O baixo aproveitamento ofensivo tem levantado dúvidas sobre a titularidade do atacante egípcio, tanto que ele começou no banco de reservas na goleada por 5 a 1 sobre o Eintracht Frankfurt na última quarta-feira (22), na Alemanha, pela 3ª rodada da Champions League.
Em coletiva nesta sexta-feira (24), o treinador holandês foi questionado sobre os motivos da queda de rendimento de Salah em 2025/26. Slot não deu uma razão definitiva para a oscilação do camisa 11 do Liverpool, porém, apontou fatores que podem estar atrapalhando o ídolo dos Reds.
— O Mo também é um ser humano, então não estamos acostumados a vê-lo desperdiçando chances, muito menos em alguns jogos seguidos, mas essas coisas podem acontecer.
— O que pode ter a ver com isso? Não tenho ideia se tem, mas posso imaginar que talvez seja mais fácil finalizar uma chance se você estiver ganhando por 3 a 1 do que se estiver perdendo por 1 a 0. Mas talvez isso não seja verdade para ele — ponderou.

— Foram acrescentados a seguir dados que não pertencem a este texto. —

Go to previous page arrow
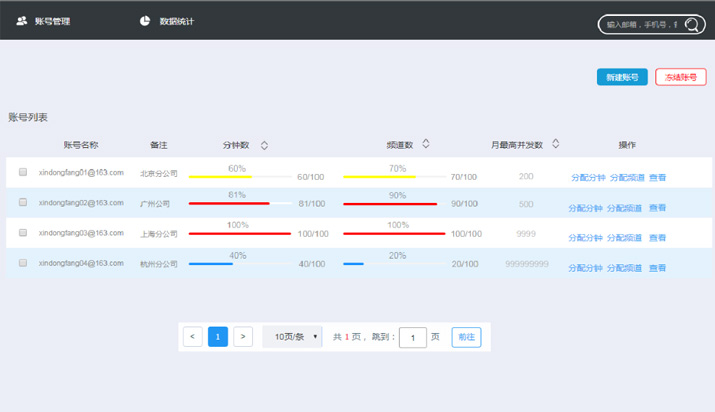Image resolution: width=715 pixels, height=412 pixels. pos(193,337)
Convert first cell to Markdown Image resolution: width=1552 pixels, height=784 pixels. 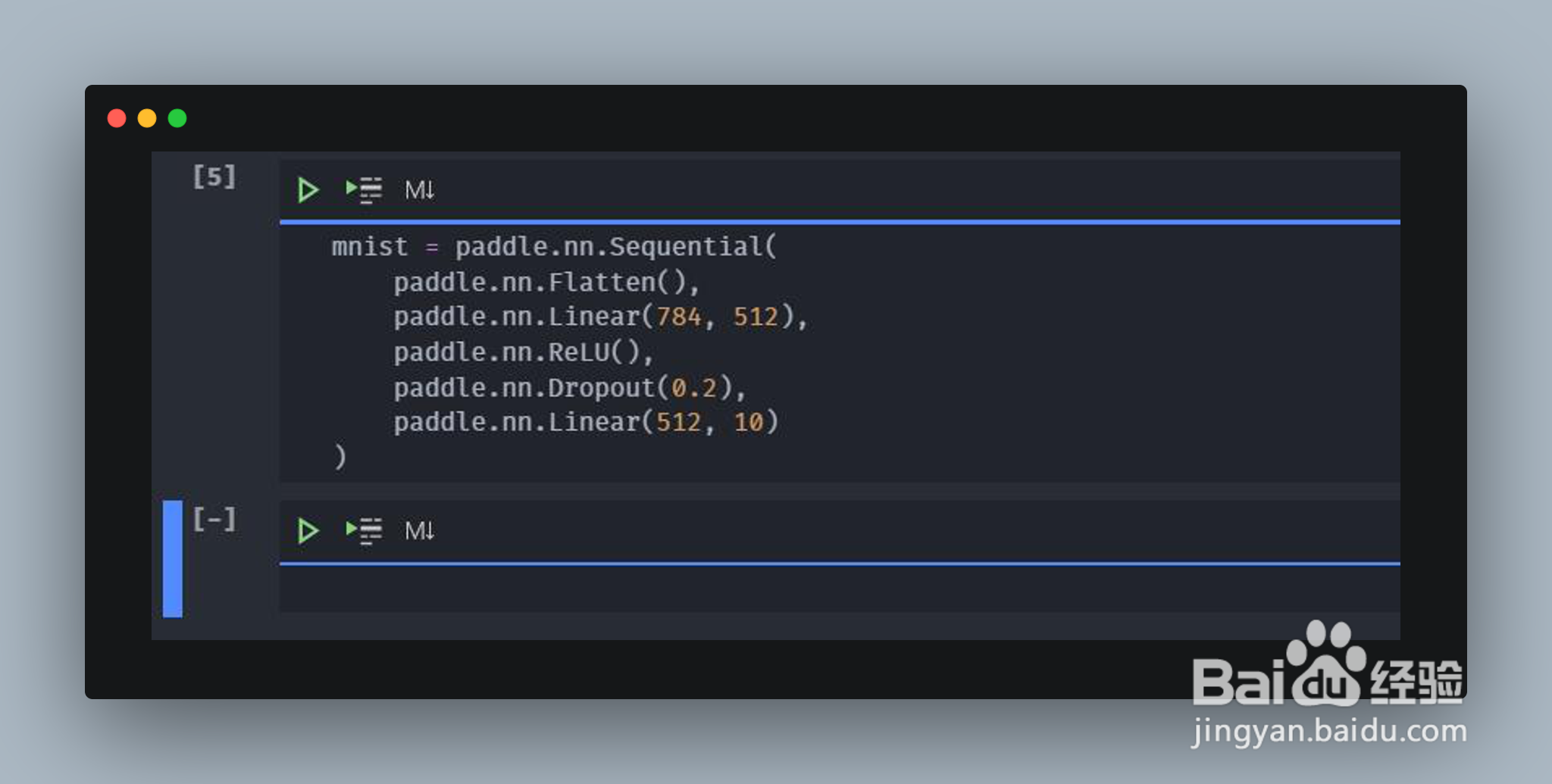click(x=419, y=189)
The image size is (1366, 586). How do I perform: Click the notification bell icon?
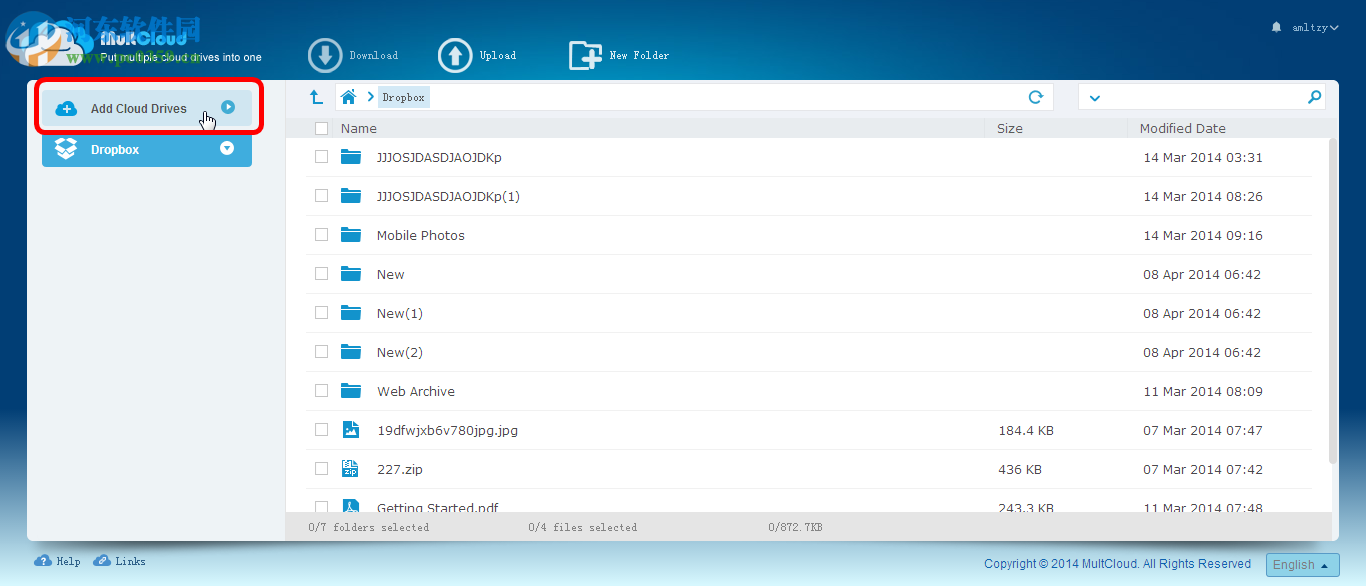point(1275,27)
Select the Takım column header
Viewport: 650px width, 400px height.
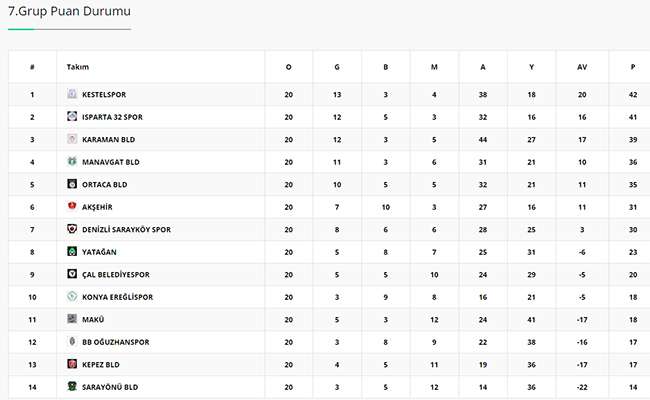pyautogui.click(x=78, y=67)
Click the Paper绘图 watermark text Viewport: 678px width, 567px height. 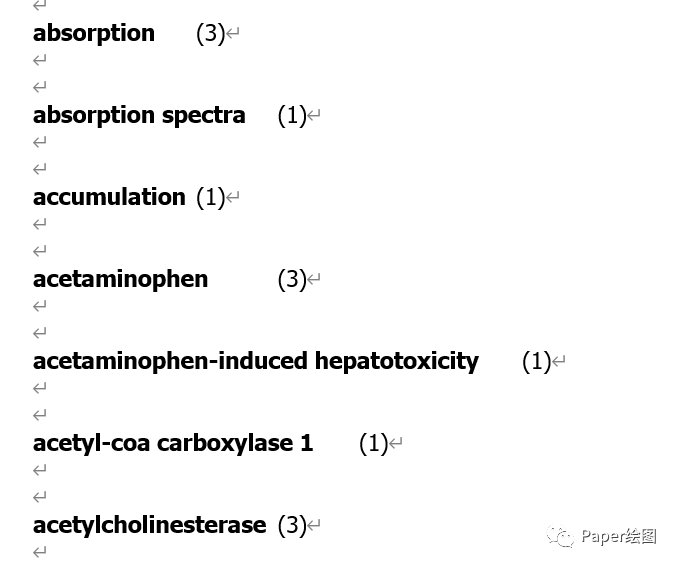click(x=619, y=536)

Novo contexto do Liverpool interfere no futebol de Salah
Desde 2017 em Anfield, Mohamed Salah enfrenta seu pior momento com a camisa do Liverpool. E o que ajuda a explicar esse período de desconfiança sobre o atacante de 33 anos é o novo contexto dos Reds — que ainda não se encontrou na temporada.
A principal mudança que impactou o egípcio foi a saída de Trent Alexander-Arnold. Com o lateral, Salah construiu uma ligação de qualidade pelo lado direito. O inglês foi para o Real Madrid ainda no Mundial de Clubes, mas o Liverpool ainda não encontrou uma solução.

De lá para cá, os Reds já jogaram com Jeremie Frimpong, Conor Bradley e Dominik Szoboszlai. Nenhum deles encaixou uma boa sequência na lateral direita, tornando o setor uma das fraquezas do Liverpool, tanto na defesa, quanto no ataque.
Aliás, o sistema ofensivo do técnico de 47 anos também não está 100% encaixado. Com o camisa 11 numa linha de três atacantes, os Reds tiveram dificuldades de criar jogadas e converter suas finalizações. A falta de pontaria de Salah também cobrou seu preço.
O treinador então abandonou o tradicional 4-2-3-1 e apostou num 4-4-2, sem o atacante egípcio. Hugo Ekitiké foi o grande beneficiado pelo novo esquema, enquanto o Liverpool apresentou uma melhora sem Mohamed Salah.
— A última coisa com que me preocupo é que Mo comece a marcar gols novamente, porque é isso que ele fez a vida toda e é isso que espero que ele faça nas próximas semanas e meses pelo nosso clube — finalizou Arne Slot.